Personal information
- Born: September 8, 1977 (age 48) Baton Rouge, Louisiana, U.S.
- Listed height: 6 ft 1 in (1.85 m)
- Listed weight: 206 lb (93 kg)

Career information
- High school: Brusly (Brusly, Louisiana)
- College: Grambling State
- NFL draft: 2001: undrafted

Career history
- New England Patriots (2001); New Orleans Saints (2003)*; Rhein Fire (2004); Green Bay Packers (2004–2005); Oakland Raiders (2006)*;
- * Offseason and/or practice squad member only

Awards and highlights
- Super Bowl champion (XXXVI);
- Stats at Pro Football Reference

= Walter Williams (running back) =

American football player (born 1977)

Walter Charles Williams (born September 8, 1977) is an American former professional football player who was a running back for two seasons with the Green Bay Packers of the National Football League (NFL).

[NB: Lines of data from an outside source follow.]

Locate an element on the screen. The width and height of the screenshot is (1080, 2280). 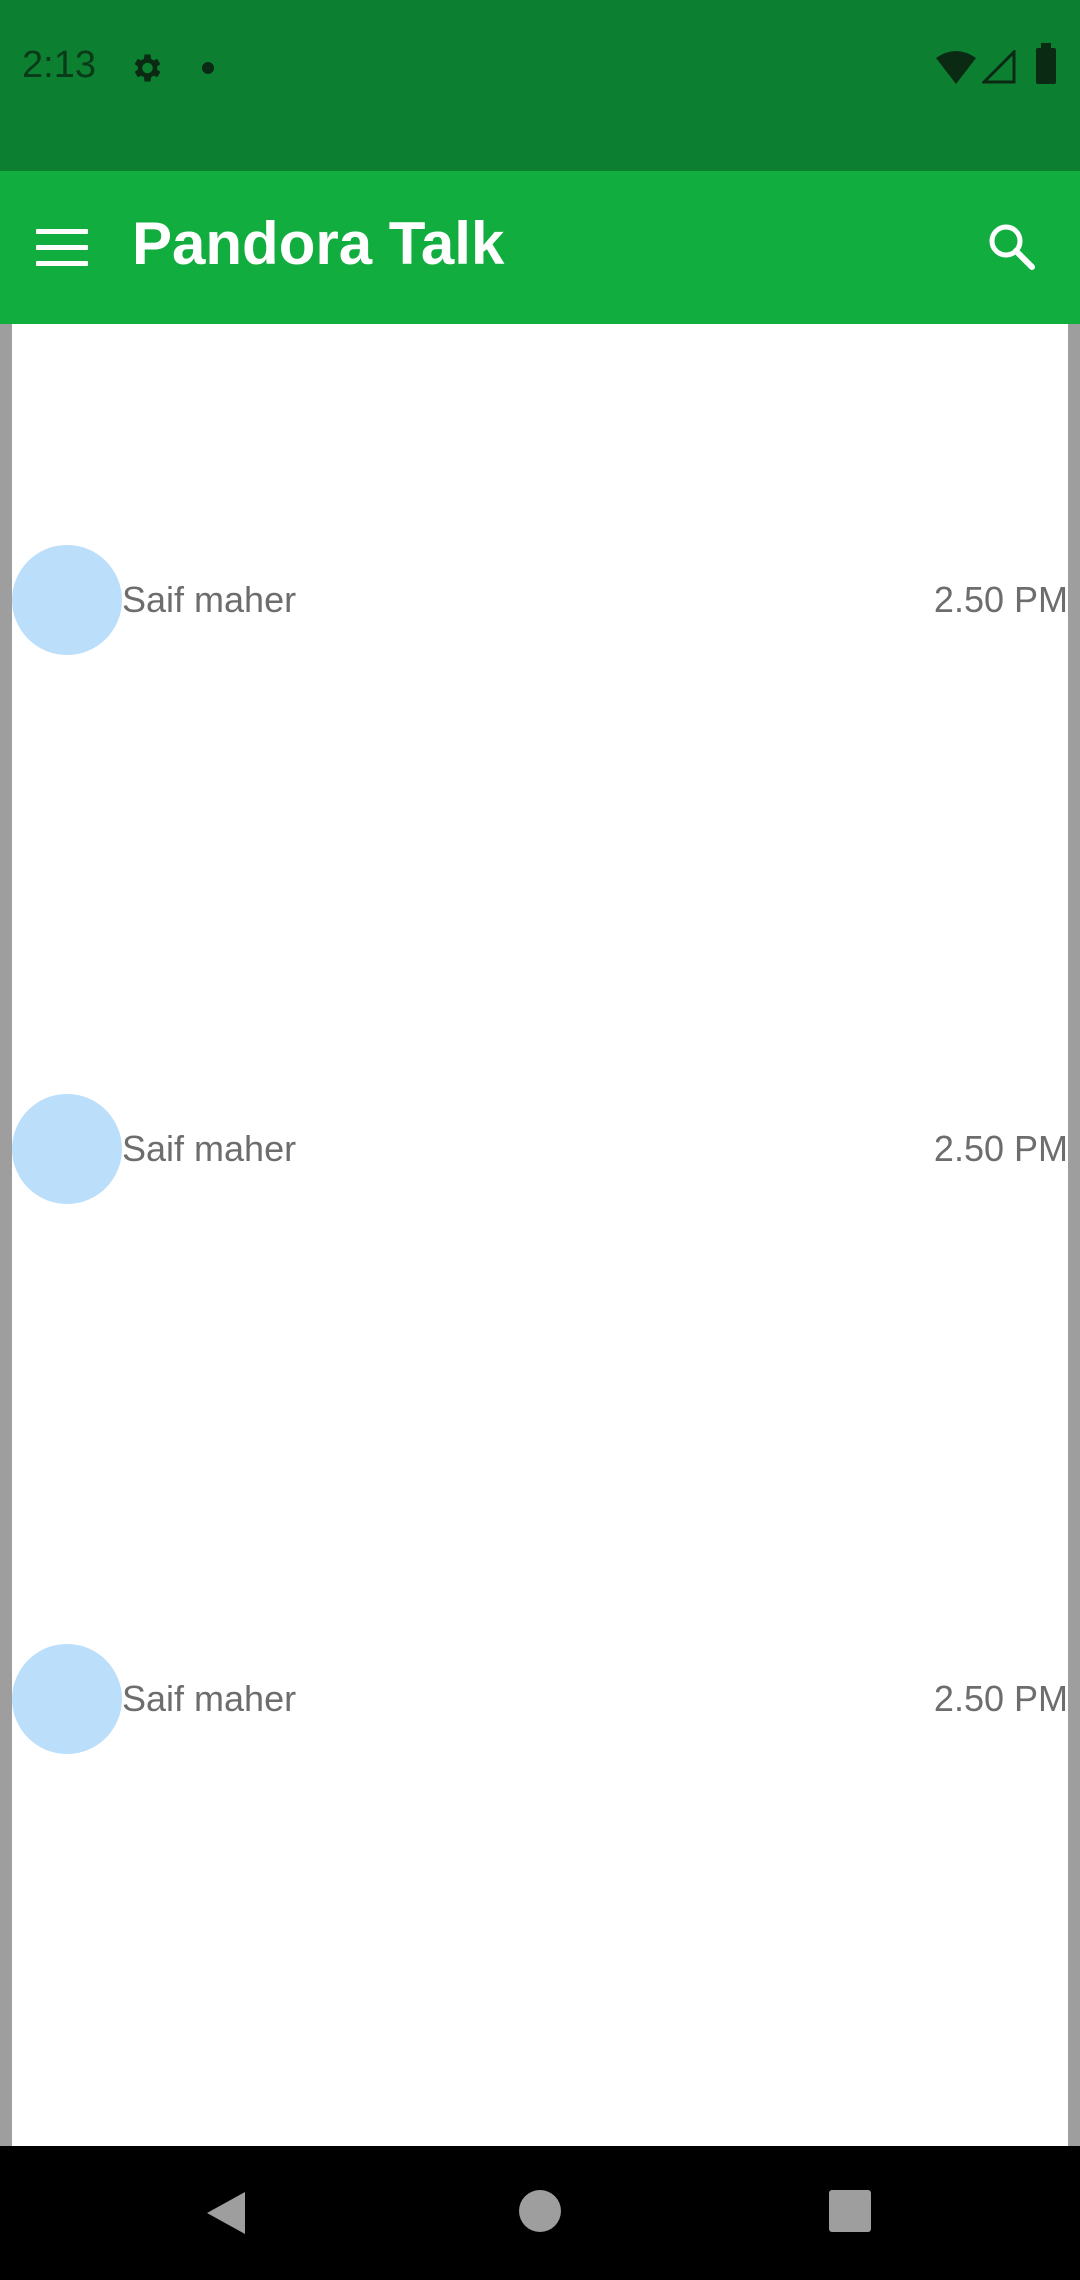
home-icon is located at coordinates (540, 2211).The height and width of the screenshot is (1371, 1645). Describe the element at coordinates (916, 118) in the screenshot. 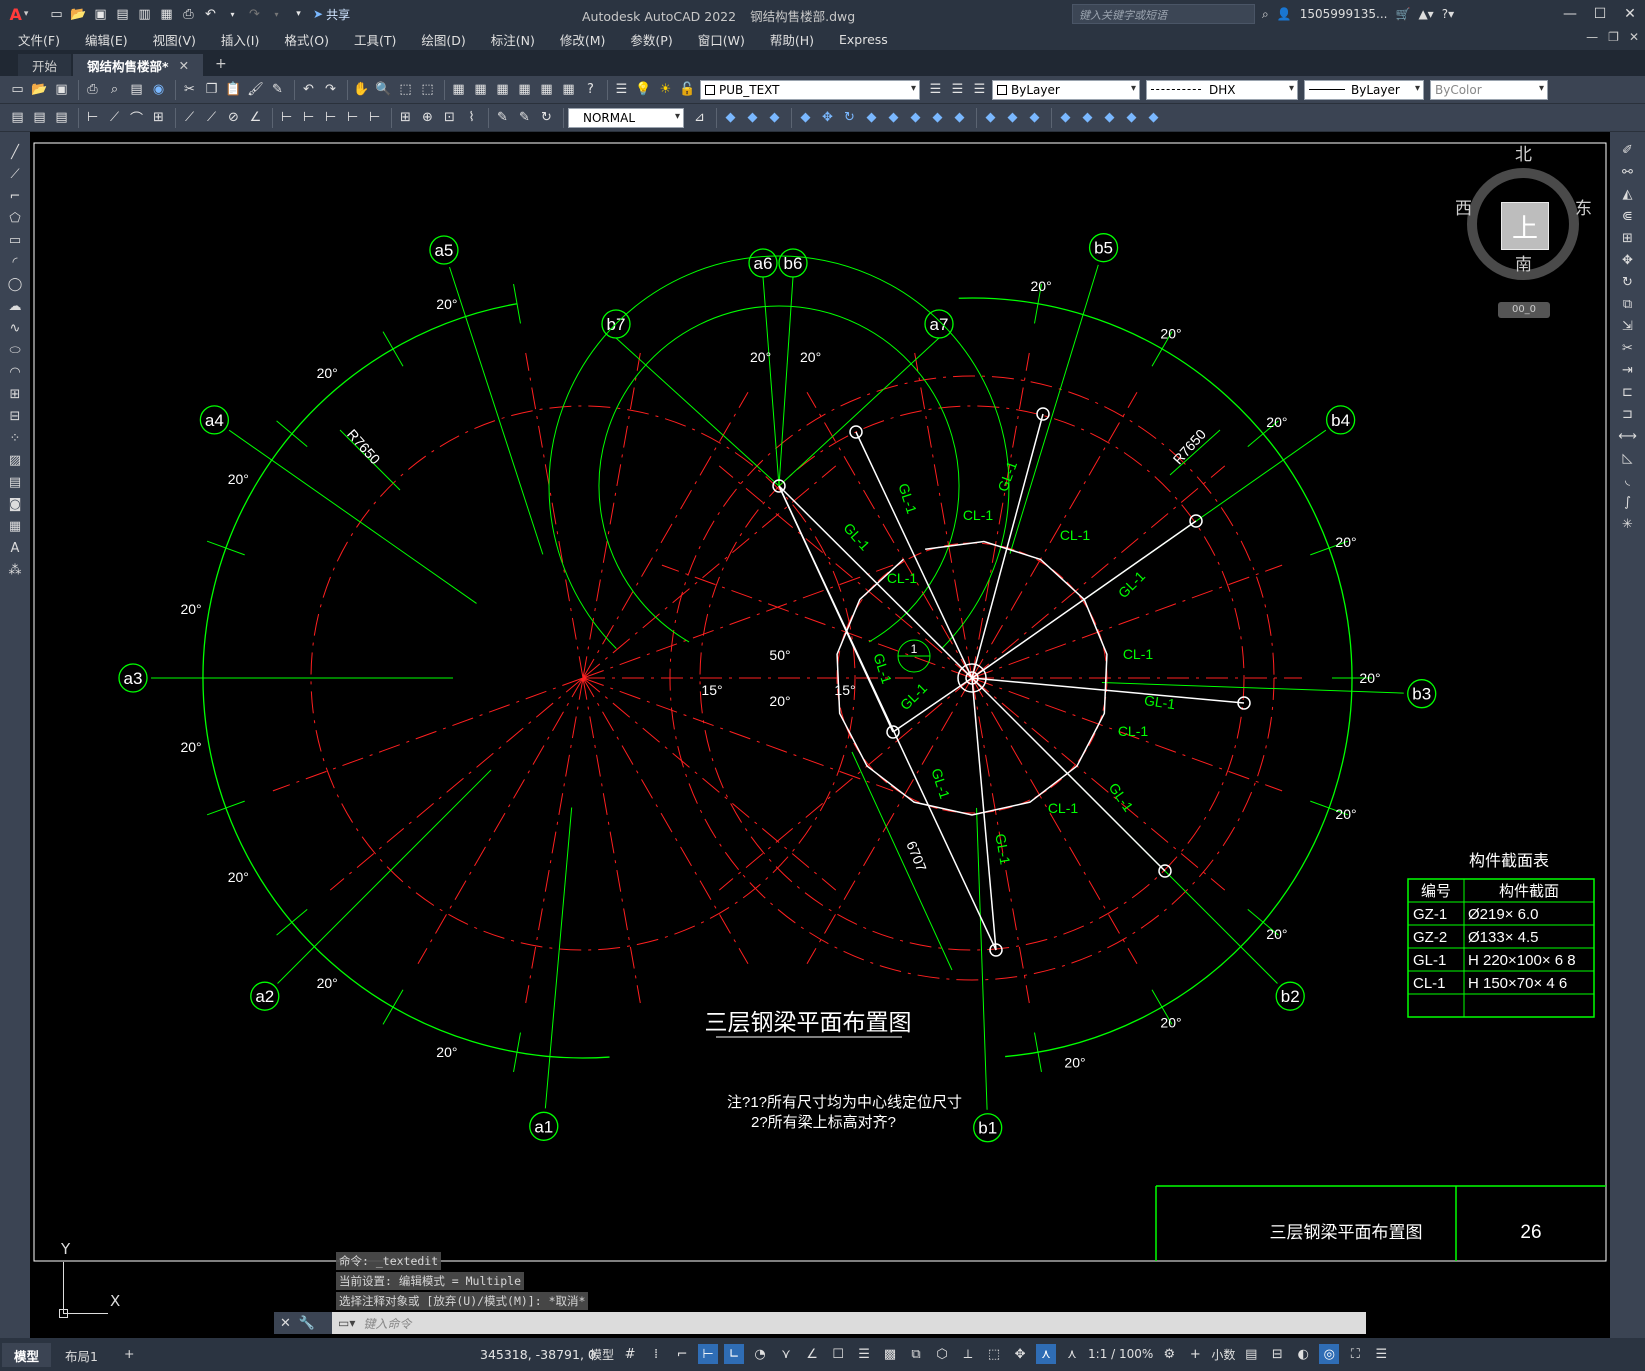

I see `modify-trim-icon: ◆` at that location.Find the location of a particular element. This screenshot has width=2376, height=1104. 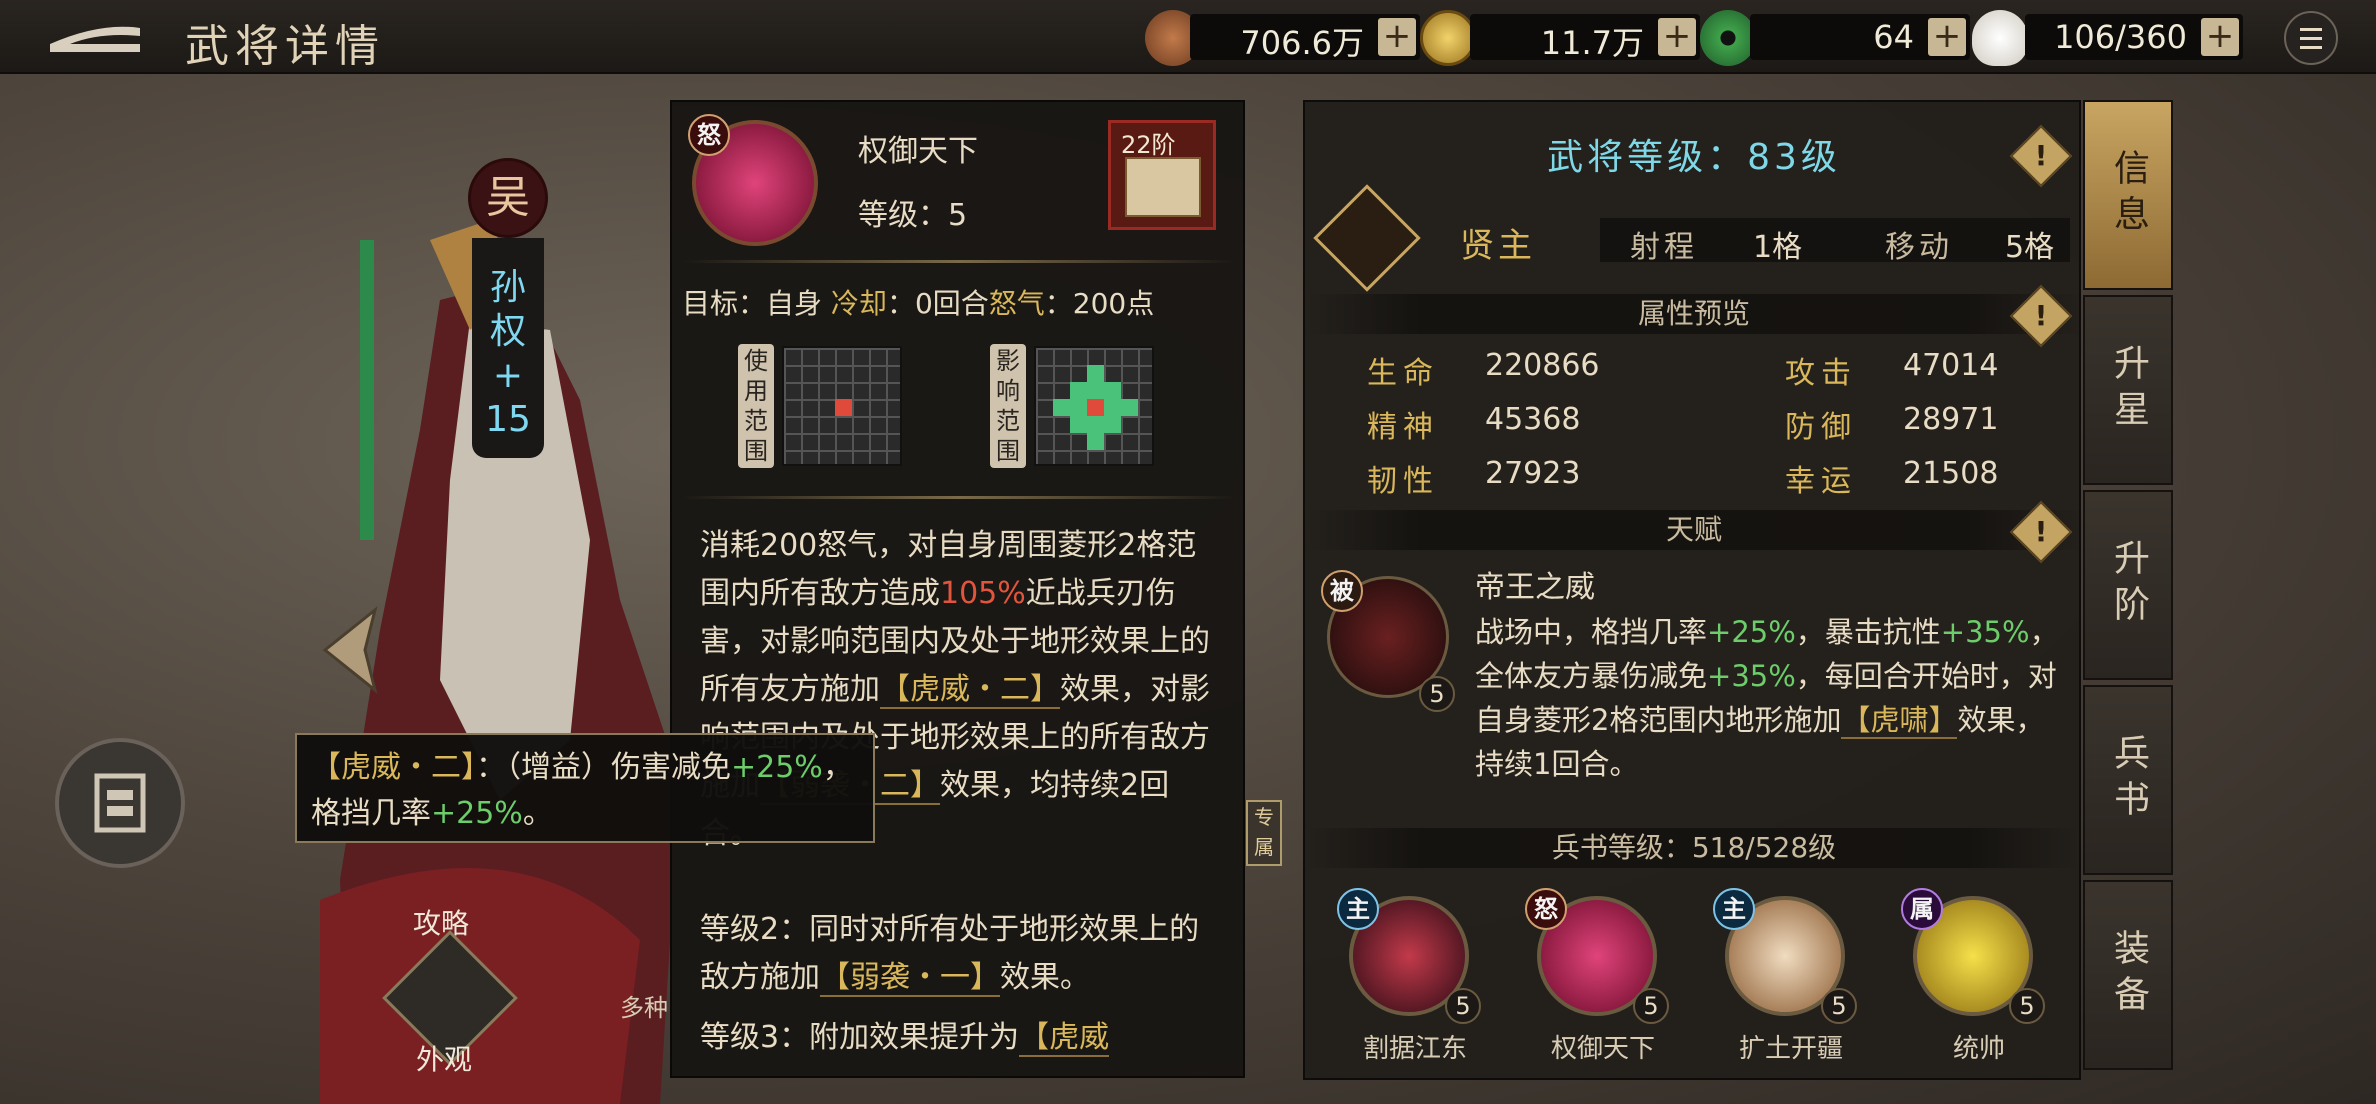

attr-hp-value: 220866 is located at coordinates (1542, 366).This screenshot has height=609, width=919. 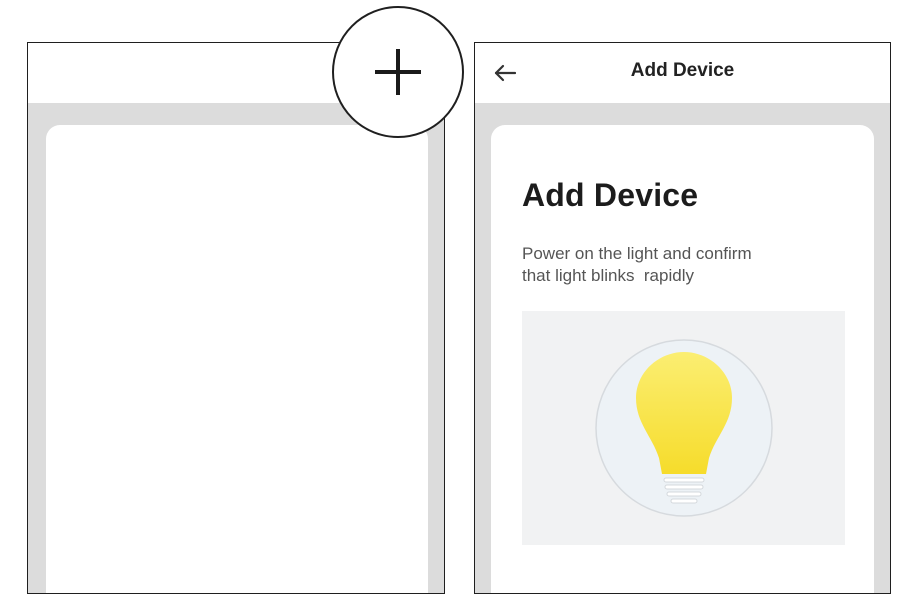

He played college football for the Grambling State Tigers. Williams was also a member of the New England Patriots, New Orleans Saints, Oakland Raiders and played for the Rhein Fire of NFL Europe. He was a member of the Patriots team that won Super Bowl XXXVI.

==Early life==
Williams attended Brusly High School in Brusly, Louisiana.

==Professional career==

===New England Patriots===
Williams was signed by the New England Patriots on April 27, 2001. He was placed on injured reserve on September 2, 2001.
Williams was released by the Patriots on August 14, 2002. He told the team he was considering retirement.

===New Orleans Saints===
Williams was signed by the New Orleans Saints and later released on August 25, 2003.

===Green Bay Packers===
Williams was signed by the Green Bay Packers on January 19, 2004.

===Rhein Fire===
Williams was allocated to NFL Europe by the Green Bay Packers in 2004, where he played for the Rhein Fire.

===Green Bay Packers===
Williams was released by the Packers on September 4, 2004, and re-signed to the team's practice squad on September 15, 2004. He was promoted to the active roster on November 20, 2004.
He was released by the Packers on September 3, 2005, after battling an injury. He was re-signed by the Packers on October 25, 2005.

Williams was released on December 22, 2005, after being on injured reserve.

===Oakland Raiders===
Williams was signed to a one-year contract by the Oakland Raiders on May 9, 2006.
He was released by the Raiders on July 24, 2006.